By Joanna K. Wood ’06
STAFF WRITER

Would you pay $59.00 to see a pack of Cape Hunting Dogs? That’s what one Sweet Briar conservationist hopes will save the second most endangered species in Africa.

Associate Professor of Environmental Science at Sweet Briar College Dr. Robert Alexander, one of the world’s leading experts on the economics of wildlife conservation, is striving to rescue and revive the African wild dog species Lycaon pictus by working with landowners in Kenya to develop tourism sites for the animal.

“African Wild Dogs are in their own genus of Lycaon, of which they are the only member,” clarifies Alexander. “They are just that much more valuable genetically speaking than a species that has many other closely related species.”

Alexander has collaborated with two biologists at the Mammal Research Institute in South Africa and a third biologist with the South African National Parks and Endangered Wildlife Trust to find land for ecotourism.
In a recent paper, “The Cost Efficiency of Wild Dog Conservation in South Africa,” published in Conservation Biology, Alexander explains the bio-economics of tourism conservation.

How could ecotourism revive the population? “During the three month den period, there is almost a 90 percent guarantee that a person will see these wild dogs,” explains Alexander.

At this time the location of the wild dogs is predictable because the lead female and male dogs raise their young.

Presently, the only viable population exists in Kruger National Park with barely several hundred individuals spread among 20-30 packs in recent years.

Together they have developed a bio-economic model that provides financial incentive for landowners to keep and sustain wild dogs on their land.

Unlike elephants, slaughtered for their ivory, these dogs are endangered because they threaten livestock.
Alexander and his colleagues realized that they needed to overcome the financial benefits to killing the dogs, and have incorporated this premise to establish financial inducements to not hunt the dogs.

The model explains the costs and benefits of sustaining the wild dogs in relation to the ecological factors, such as how quickly the dogs populate.

In the study, Alexander’s group examines three types of property owners – ranchers, tourism owners, and game hunters – to determine who would most likely benefit from sustaining the wild dogs.

Alexander found that ranchers would suffer the greatest economic loss.
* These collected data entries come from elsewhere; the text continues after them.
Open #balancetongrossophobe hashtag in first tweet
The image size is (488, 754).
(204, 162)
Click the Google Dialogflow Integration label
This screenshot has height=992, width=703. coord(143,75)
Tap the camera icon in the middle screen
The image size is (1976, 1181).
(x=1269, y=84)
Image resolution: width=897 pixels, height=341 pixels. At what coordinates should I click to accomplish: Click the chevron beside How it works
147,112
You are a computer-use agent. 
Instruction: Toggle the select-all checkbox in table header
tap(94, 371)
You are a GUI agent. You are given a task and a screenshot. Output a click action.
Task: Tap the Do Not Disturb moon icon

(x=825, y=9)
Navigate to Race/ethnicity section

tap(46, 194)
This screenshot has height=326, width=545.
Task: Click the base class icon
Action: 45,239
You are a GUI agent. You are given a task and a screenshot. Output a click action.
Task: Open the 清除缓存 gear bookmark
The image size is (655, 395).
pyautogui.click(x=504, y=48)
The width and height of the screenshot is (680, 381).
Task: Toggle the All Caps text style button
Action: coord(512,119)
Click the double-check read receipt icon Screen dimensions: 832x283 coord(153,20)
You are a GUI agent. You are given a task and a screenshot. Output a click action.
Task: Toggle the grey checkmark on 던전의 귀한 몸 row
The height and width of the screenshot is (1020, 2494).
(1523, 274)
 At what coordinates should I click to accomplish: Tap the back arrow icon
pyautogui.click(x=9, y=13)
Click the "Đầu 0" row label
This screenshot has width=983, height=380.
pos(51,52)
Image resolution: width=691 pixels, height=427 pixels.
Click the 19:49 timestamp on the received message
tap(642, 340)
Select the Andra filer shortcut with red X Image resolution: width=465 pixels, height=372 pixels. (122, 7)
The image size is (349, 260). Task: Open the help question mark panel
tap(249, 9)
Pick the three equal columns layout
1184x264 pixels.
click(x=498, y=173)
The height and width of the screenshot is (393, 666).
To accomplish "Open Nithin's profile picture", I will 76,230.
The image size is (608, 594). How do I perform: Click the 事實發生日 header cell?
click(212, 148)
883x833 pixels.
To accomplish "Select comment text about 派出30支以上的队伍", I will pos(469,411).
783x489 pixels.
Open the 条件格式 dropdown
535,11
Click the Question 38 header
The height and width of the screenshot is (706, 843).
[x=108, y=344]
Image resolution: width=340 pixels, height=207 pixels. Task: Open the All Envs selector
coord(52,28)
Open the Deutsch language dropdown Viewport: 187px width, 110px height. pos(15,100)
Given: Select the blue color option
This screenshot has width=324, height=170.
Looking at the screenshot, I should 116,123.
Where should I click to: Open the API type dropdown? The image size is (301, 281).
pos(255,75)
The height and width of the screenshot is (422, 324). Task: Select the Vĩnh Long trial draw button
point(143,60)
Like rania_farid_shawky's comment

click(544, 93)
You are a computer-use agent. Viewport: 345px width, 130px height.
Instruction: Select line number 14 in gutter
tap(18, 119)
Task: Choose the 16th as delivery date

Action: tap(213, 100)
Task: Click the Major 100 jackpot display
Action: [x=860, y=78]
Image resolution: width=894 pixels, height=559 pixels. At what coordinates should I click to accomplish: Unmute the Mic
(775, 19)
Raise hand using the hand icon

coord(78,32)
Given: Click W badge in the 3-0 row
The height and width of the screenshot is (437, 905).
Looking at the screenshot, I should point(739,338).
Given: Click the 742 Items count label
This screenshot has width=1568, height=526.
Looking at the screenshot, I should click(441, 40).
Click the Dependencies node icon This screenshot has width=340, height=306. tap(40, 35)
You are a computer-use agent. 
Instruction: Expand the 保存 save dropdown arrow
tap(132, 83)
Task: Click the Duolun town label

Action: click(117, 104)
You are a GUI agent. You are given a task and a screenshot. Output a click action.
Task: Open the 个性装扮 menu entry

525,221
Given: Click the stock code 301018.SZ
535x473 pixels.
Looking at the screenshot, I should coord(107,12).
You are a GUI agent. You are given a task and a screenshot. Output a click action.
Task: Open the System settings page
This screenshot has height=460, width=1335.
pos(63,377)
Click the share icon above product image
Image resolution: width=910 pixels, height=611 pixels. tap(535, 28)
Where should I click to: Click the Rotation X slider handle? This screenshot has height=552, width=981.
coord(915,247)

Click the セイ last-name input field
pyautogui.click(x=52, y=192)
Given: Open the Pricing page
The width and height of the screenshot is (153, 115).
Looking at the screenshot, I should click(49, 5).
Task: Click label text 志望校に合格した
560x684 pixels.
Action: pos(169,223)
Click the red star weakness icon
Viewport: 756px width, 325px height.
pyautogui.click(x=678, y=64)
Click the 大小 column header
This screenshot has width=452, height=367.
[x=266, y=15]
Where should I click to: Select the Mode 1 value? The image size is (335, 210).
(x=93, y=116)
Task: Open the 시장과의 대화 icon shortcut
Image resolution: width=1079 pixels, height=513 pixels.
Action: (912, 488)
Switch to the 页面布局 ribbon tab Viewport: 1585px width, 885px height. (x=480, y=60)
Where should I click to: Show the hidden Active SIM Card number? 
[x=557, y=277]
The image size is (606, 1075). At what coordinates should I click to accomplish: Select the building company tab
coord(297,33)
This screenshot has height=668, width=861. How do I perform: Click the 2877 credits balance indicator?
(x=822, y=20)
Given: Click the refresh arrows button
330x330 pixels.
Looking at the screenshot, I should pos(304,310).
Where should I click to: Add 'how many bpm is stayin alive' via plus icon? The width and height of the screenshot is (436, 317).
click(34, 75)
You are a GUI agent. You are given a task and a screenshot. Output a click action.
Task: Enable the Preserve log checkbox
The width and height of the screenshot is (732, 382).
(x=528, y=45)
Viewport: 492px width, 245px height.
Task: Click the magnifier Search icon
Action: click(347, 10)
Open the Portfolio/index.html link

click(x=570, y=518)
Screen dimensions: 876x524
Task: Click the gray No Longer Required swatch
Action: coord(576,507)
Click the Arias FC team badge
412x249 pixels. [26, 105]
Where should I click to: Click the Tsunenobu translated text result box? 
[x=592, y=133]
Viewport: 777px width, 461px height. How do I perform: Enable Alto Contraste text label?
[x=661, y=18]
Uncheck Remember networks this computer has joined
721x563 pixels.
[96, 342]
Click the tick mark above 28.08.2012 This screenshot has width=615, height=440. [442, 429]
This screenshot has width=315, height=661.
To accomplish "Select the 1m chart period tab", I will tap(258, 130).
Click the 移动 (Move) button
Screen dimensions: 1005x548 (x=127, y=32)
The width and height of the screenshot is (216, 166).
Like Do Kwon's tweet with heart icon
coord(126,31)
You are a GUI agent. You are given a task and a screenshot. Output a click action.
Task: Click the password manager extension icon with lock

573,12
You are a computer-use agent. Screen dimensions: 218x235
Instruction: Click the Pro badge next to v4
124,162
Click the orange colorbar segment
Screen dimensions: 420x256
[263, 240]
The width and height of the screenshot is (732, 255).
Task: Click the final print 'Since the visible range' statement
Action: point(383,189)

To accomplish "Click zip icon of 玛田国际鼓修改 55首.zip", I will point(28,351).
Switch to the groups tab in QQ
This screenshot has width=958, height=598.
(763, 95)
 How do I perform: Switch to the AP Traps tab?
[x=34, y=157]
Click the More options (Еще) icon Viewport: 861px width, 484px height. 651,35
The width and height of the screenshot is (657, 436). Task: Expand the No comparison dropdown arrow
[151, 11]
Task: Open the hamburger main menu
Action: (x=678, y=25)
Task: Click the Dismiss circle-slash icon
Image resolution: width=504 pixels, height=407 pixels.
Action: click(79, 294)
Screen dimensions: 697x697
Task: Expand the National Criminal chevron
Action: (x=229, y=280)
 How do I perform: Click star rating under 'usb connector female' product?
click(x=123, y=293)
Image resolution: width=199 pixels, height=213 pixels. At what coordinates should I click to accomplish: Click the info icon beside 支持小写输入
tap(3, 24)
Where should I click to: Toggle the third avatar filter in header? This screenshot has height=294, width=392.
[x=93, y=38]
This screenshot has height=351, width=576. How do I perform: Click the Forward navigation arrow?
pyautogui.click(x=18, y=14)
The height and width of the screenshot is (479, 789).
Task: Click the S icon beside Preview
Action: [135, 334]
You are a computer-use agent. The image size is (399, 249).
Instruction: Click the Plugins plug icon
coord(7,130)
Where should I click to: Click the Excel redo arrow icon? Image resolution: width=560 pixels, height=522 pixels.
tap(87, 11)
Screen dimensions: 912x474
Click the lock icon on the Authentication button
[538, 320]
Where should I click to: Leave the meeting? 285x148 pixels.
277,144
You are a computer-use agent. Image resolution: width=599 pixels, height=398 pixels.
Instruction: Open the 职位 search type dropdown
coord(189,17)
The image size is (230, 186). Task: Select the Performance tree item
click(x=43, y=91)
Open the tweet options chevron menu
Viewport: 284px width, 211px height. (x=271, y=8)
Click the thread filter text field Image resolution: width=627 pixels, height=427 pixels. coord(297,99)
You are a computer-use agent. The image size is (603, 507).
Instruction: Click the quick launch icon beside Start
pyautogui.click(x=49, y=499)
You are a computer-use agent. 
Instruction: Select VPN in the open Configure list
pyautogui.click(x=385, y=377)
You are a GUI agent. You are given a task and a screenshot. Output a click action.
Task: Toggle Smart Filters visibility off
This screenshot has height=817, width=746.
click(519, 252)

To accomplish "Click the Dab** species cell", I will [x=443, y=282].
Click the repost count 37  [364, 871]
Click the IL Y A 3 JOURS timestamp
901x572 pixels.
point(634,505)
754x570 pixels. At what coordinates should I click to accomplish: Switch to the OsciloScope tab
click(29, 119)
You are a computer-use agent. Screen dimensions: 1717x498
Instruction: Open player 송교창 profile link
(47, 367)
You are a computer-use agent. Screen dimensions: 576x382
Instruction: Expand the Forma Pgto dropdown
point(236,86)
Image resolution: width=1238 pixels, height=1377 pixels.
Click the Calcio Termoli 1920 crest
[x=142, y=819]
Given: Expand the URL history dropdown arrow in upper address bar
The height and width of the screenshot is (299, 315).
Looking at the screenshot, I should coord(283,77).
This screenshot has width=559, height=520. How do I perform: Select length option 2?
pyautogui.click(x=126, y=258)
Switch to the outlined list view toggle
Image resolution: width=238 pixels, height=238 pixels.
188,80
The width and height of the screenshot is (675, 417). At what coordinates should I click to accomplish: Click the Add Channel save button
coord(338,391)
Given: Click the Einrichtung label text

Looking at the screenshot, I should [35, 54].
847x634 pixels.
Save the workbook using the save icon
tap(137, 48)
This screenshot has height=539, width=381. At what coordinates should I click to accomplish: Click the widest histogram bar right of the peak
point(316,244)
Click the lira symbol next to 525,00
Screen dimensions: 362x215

Tourism owners, however, have the greatest to gain. And game hunters who already stock the dog’s prey of impala and kudu on their land stand to profit as well.

“Improving the conservation status of wild dogs on ranch land, however, is likely to require significant efforts aimed at increasing tolerance among landowners,” explain the conservationists.

Conservation efforts extend from maintaining the dogs themselves but also to conserving genetic diversity that proves essential for the health and viability of the animal.

Perhaps ecotourism could rescue the endangered. However, Alexander and his group’s recommendations must pass through the red tape at Kruger National Park before any wild dogs can be saved.